- From: Kendall Clark <kendall@clarkparsia.com>
- Date: Wed, 14 Oct 2009 15:26:03 -0400
- To: "T.V Raman" <raman@google.com>
- Cc: ij@w3.org, michael.hausenblas@deri.org, site-comments@w3.org, chairs@w3.org, w3c-ac-forum@w3.org
In my view this position is overly limited. There are plenty of industrial contexts where publishing RDF over HTTP is sufficient; others where over SPARQL is the right thing; and yet others where embedding in HTML via RDFa is the way to go. It's simply not possible to say, simpliciter, that one or the other is universally preferred.

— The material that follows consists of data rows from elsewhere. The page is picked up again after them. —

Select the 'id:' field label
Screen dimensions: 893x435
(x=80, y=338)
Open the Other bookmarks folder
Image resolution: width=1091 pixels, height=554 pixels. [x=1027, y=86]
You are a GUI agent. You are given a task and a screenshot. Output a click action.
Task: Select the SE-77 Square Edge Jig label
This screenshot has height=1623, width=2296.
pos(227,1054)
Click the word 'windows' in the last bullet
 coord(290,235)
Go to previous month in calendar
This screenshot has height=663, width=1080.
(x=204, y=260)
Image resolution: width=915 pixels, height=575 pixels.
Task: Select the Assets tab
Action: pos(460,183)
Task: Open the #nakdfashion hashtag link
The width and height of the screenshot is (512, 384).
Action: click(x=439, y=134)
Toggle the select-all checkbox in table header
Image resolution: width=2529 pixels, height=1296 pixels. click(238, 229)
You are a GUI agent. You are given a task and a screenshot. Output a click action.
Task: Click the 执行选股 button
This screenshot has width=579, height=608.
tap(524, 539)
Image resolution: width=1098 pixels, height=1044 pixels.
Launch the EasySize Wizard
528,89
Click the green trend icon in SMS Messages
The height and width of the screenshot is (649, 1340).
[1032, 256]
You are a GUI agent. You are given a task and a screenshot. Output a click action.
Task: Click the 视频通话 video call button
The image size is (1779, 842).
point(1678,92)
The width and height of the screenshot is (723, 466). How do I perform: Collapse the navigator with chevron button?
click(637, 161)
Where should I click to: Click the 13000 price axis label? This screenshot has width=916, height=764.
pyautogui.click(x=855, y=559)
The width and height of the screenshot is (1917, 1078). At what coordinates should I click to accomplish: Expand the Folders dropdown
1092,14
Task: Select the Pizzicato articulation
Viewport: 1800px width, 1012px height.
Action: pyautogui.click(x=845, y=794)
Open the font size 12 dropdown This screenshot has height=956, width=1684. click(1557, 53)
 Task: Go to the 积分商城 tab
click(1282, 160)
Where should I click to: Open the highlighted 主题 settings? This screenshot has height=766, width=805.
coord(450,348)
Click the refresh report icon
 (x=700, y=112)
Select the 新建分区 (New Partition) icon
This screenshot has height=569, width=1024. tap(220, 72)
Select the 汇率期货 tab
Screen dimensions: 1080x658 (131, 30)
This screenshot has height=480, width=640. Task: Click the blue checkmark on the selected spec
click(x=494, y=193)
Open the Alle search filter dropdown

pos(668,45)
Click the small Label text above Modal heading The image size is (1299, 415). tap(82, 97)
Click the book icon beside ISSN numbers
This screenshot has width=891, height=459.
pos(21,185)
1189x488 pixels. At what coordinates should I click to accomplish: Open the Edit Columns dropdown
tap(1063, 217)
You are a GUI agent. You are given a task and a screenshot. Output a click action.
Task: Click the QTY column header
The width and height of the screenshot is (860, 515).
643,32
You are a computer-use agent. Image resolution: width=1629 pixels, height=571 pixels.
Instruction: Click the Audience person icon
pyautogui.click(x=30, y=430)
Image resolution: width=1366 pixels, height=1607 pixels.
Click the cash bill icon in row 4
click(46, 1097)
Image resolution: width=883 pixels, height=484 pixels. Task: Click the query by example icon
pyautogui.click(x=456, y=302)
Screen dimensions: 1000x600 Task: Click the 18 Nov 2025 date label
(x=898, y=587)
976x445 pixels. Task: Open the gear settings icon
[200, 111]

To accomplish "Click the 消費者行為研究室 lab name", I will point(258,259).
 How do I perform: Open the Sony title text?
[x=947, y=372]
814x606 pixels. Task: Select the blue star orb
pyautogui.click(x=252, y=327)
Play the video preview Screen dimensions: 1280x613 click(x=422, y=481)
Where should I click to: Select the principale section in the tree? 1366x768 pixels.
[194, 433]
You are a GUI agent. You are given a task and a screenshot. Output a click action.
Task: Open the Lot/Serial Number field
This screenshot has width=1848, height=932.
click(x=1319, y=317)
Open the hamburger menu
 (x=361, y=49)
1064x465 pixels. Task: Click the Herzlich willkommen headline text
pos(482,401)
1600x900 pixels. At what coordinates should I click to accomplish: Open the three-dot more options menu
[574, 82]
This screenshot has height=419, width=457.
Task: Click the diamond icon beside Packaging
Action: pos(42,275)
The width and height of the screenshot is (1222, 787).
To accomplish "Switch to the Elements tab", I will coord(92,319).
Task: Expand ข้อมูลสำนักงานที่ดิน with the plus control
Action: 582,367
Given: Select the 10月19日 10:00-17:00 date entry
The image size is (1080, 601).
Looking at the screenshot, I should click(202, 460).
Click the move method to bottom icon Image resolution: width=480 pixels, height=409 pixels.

Frankly, that reflects either a very limited understanding of the range of use cases or a failure to acknowledge that *all* Web technologies -- semantic and otherwise -- have a life and utility on networks other than the one public Web. I can appreciate Google having some kind of preference for "the one public Web", but other member orgs work in other environments where RDFa isn't the best choice. Cheers, Kendall Clark On Wed, Oct 14, 2009 at 3:14 PM, T.V Raman <raman@google.com> wrote: > > No, publishing the RDF directly is already an acknowledged > failure in my opinion as far as reaching a wider Web audience is > concerned. The RDFA work was an attempt at remedying this -- its > detractors will tell you readily that it's not suitable > either. But then we digress. > > I think the overall concensus is that given the scrapy > "architecture" of the Web today, having metadata available in > html is more likely to get scraped and used.